Urban gardening has a positive financial impact.
By planting some herbs and vegetables in the convenience of your own backyard, you are able to harvest all the benefits–no pun intended. Quick-growing herbs like mint, spring onions, and basil will give you continuous produce, which means no longer needing to buy these from the store. There will also be an opportunity to cultivate high-value crops like varieties of lettuce, dill, tarragon, stevia, and more. Residents may grow them for their own use at home, or sell them in the Community Cooperative through the Homeowners Association. “We do things differently at MyCitiHomes. For us, the project may be completed, but MyCitiHomes still cares to be involved with community development even after the turnover,” shares Ms. Rosie. Indeed, residents won’t have to go through this project alone. MyCitiHomes has committed to making sure that community gardens will have farmhands at the ready to help teach farming, and assist those who are interested to participate, especially the senior members of the community. They will also initiate cooperatives within communities, which provides an avenue for home gardeners to sell their produce, allowing them a supplemental source of income. “Kaway’an Ecofarm will create progress to engage on Homeowners,” says Ms.
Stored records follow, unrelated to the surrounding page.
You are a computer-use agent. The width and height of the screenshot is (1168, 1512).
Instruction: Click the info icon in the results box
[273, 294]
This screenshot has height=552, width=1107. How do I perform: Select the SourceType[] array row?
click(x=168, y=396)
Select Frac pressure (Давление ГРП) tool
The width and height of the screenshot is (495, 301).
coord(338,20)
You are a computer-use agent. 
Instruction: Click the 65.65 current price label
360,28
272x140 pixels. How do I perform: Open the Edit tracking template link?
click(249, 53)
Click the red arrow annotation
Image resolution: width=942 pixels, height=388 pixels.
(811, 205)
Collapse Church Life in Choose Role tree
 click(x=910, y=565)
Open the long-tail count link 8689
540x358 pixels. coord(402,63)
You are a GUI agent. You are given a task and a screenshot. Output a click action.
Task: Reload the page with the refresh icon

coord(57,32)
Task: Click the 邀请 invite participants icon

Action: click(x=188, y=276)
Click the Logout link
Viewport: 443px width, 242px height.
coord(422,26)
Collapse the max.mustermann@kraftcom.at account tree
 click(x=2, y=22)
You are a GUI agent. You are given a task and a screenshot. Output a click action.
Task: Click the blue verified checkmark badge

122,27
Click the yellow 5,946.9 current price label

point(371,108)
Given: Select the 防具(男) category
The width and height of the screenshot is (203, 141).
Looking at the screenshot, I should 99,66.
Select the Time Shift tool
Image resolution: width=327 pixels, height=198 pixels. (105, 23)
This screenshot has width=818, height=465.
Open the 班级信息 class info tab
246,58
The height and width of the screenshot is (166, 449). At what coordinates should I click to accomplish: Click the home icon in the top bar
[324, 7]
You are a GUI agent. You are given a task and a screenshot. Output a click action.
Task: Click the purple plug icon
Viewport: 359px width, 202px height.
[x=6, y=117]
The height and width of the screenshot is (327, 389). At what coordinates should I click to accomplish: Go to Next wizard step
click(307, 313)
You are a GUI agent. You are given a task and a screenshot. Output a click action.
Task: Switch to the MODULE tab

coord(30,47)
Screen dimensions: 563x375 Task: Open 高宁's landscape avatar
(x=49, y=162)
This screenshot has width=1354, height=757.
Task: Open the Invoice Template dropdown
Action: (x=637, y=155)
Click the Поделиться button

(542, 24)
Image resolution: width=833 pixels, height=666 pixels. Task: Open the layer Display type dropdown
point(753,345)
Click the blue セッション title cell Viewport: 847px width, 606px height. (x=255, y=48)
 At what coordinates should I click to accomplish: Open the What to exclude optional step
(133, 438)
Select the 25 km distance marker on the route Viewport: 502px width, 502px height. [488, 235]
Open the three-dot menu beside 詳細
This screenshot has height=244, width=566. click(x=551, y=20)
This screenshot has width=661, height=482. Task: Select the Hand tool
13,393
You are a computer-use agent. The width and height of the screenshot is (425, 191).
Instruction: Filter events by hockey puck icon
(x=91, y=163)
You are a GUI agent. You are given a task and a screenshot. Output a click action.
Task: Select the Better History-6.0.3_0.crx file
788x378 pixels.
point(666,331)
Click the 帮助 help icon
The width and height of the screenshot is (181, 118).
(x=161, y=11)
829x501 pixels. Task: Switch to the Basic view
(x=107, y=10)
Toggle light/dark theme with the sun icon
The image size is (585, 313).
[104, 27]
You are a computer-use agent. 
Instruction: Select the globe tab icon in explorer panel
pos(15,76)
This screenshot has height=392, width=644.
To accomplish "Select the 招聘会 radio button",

Rosie, and indeed there is no better way to show this than through meaningful projects that make a lasting difference.
Urban gardening reduces overall carbon footprint.
When you are going to the grocery store less because of the ample food supply locally, you are making sure fewer resources are wasted. Having more greenery around your home is also a surefire way to ensure fresher air and a better climate, which positively impacts the health of community members.
Urban gardening is replicable.
Again, gardening is not something that has to be limited to those who live in a certain area! The same principles can be applied in most residential communities. MyCitiHomes has already thought about this and has committed to implement the same projects in existing real estate developments. “We plan to go back to our old communities, set up cooperatives, and introduce urban, vertical, and square-foot gardening,” says Ms. Rosie.
Urban gardening’s benefits go beyond food.
Because this was envisioned to be a great hobby for the elderly members of the family, this allows them time outside of the house to breathe in the fresh air. Increasing the size of green spaces through urban gardening in their communities affords them an avenue to make new friends within the community, chat with neighbors, work towards a shared goal, and elevate their quality of life. Through these simple solutions, MyCitiHomes has found that it is possible to initiate projects for environmental sustainability while creating purposeful activities for residents too. The pandemic definitely opened up conversations about future-proofing our homes and communities. It has redefined what we need inside and outside our homes. The “new normal” will have a new meaning long after the Coronavirus is dealt with, but MyCitiHomes will continue to be at the forefront of these solutions to provide a better quality of life for our residents.